## Activity
Copy each line below in which the string "icon" appears.

========

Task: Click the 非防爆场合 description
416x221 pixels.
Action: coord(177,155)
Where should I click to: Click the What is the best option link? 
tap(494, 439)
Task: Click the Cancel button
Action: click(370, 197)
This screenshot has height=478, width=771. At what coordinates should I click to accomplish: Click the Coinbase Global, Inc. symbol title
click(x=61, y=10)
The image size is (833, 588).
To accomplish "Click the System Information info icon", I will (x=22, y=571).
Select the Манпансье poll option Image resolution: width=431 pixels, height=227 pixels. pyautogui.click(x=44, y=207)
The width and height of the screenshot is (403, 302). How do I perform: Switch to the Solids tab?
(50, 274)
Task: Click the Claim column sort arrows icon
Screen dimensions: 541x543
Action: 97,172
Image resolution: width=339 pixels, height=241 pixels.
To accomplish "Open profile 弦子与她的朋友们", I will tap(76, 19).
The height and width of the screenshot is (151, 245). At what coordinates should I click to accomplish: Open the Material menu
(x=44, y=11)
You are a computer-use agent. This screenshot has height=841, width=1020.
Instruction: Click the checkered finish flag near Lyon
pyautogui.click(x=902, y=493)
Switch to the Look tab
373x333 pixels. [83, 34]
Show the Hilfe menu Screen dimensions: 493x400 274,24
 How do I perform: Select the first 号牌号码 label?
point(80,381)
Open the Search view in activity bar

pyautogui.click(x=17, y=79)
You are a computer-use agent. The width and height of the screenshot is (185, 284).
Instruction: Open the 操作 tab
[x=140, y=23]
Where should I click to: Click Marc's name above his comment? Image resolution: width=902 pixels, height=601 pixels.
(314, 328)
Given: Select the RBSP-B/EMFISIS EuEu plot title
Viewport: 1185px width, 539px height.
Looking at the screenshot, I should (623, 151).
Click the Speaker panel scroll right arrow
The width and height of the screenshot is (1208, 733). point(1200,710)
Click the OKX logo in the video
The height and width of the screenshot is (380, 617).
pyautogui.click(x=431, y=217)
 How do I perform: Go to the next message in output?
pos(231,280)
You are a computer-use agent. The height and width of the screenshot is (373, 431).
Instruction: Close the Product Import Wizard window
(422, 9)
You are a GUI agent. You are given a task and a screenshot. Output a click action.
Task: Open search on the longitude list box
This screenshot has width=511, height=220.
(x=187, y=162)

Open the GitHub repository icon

========

## Your response
To accomplish "Click the System Information info icon", I will (x=22, y=571).
Task: Click the Claim column sort arrows icon
Open the GitHub repository icon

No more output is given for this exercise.